# ARTICLE start

5. Experiments and results

5.1. Dataset

a) Cornell

The Cornell dataset comprises 1035 RGB-D images and 240 objects. Each image corresponds to a single object, with 5110 positive grasps and 2909 negative grasps annotated. It is not enough to train the network using only these images, as deep learning networks demand extensive data for robust performance, particularly to mitigate overfitting risks. Thus, we apply preprocessing during the training. Initially, images are cropped to a size of $3\times 224\times 224$ pixels. Subsequently, the dataset is augmented by incorporating random rotations and random zoom. For images subjected to rotation and width adjustments, the ground truth for the grasp region is set to the rotation angle to ensure accurate prediction during training.

b) Jacquard

The Jacquard dataset comprises 54,000 RGB-D images and 11,000 objects, with each image annotated with a series of positive grasp rectangles. In total, there are approximately 1.1 million grasp rectangles. In contrast to the Cornell dataset, the Jacquard dataset is characterized by a sufficiently large number of images that do not require data augmentation.

5.2. Implementation details

The CFRA network is trained on a single NVIDIA 3090 24 GB GPU for both the Cornell and Jacquard datasets. The experiments are conducted on Ubuntu 18.04 and PyTorch 1.13 with CUDA version 11.2. The optimizer is Adam, with a learning rate of 1e-4, and the number of epochs is set to 50. The batch size for the Cornell dataset is configured as 8, whereas, owing to the larger scale of the Jacquard dataset, a batch size of 16 is utilized during training. During the training phase, 90% of the dataset is allocated for training, while the remaining 10% is set aside for testing to assess the network’s performance.

5.3. Evaluation metric

Building on prior research [Reference Wang, Zhou and Kan36], we utilize the commonly adopted Jacquard index and Angle threshold as evaluation metrics to ensure fair comparisons. A predicted grasp candidate is considered correct under the following conditions:

1) The difference between the predicted grasp angle and the ground truth grasp angle is within 30 $^\circ$ .
2) The Intersection over Union (IoU) score between the predicted grasp and the ground truth grasp is greater than 0.25, as defined by the following formula:
(13) \begin{equation} J(g_p,g_t)=\frac{\left |g_p\cap g_t\right |}{g_p\cup g_t}. \end{equation}

Table I. Comparison results on the Cornell dataset.

5.4. Results and analysis

For comprehensive performance comparisons with related works, both image-wise (IW) and object-wise (OW) evaluations are conducted on the Cornell and Jacquard datasets.

# ARTICLE end

PROBLEM SET:
(a) Reproduce everything in the grasp-detection experiments section from "b) Jacquard" down to "require data augmentation.".
(b) In the grasp-detection experiments section, what batch size is used when training on the Jacquard dataset?
(c) Resume the grasp-detection experiments section, writing on from its final sentence.

# DATA SHOWN start

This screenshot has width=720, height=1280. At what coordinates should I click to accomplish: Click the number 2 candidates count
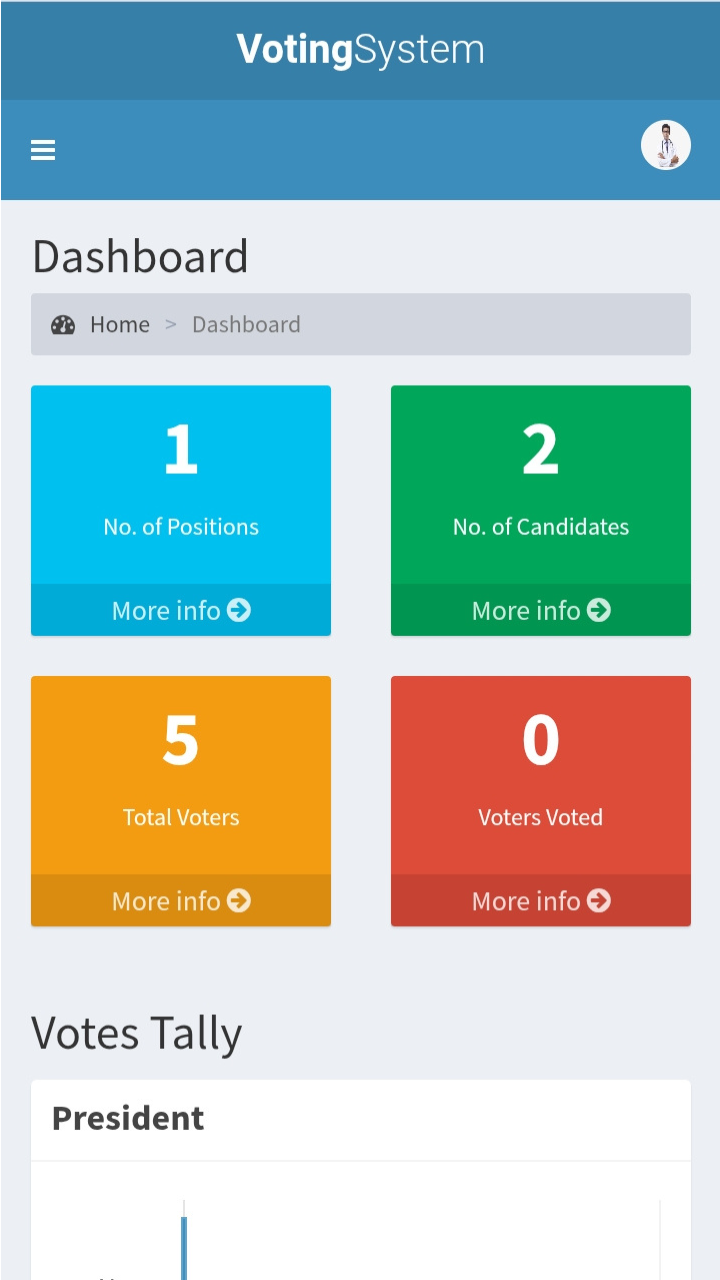point(540,450)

# DATA SHOWN end

IN RESPONSE:
(a)
b) Jacquard

The Jacquard dataset comprises 54,000 RGB-D images and 11,000 objects, with each image annotated with a series of positive grasp rectangles. In total, there are approximately 1.1 million grasp rectangles. In contrast to the Cornell dataset, the Jacquard dataset is characterized by a sufficiently large number of images that do not require data augmentation.

(b) 16

(c)
1) Image-wise evaluation (IW): All images in the dataset are randomly split into training and validation sets at 9:1. While objects in the validation set may have been seen during training, their positions and orientations are randomized. The IW evaluation aims to assess the network’s ability to predict objects in different poses.
2) Object-wise evaluation (OW): All images are split based on object instances, with objects used in testing not present during the training process. Object-wise split aims to evaluate the network’s generalization ability when faced with new objects.

a) Results on Cornell dataset

The CFRA network is trained and tested using both IW and OW. The evaluation indicators are as described in Section 5.3. A comparative analysis with previous grasp detection networks under the same experimental conditions is presented in Table I. The input to the CFRA network is RGB images, and it achieves 94.4% and 98.9% detection accuracy in IW and OW, respectively. The processing speed reaches 26 ms. CFRA represents a 3% improvement compared to GR-ConvNet. Compared to the state-of-the-art SKGNet, the CFRA network demonstrates a 1% increase in detection accuracy and faster processing speeds, highlighting superior performance. Additionally, compared to FCNN, the CFRA network exhibits a 2% improvement in OW evaluation, making it more suitable for diverse object grasping detection. The experimental results underscore the effectiveness of the CFRA network in both accuracy and efficiency aspects.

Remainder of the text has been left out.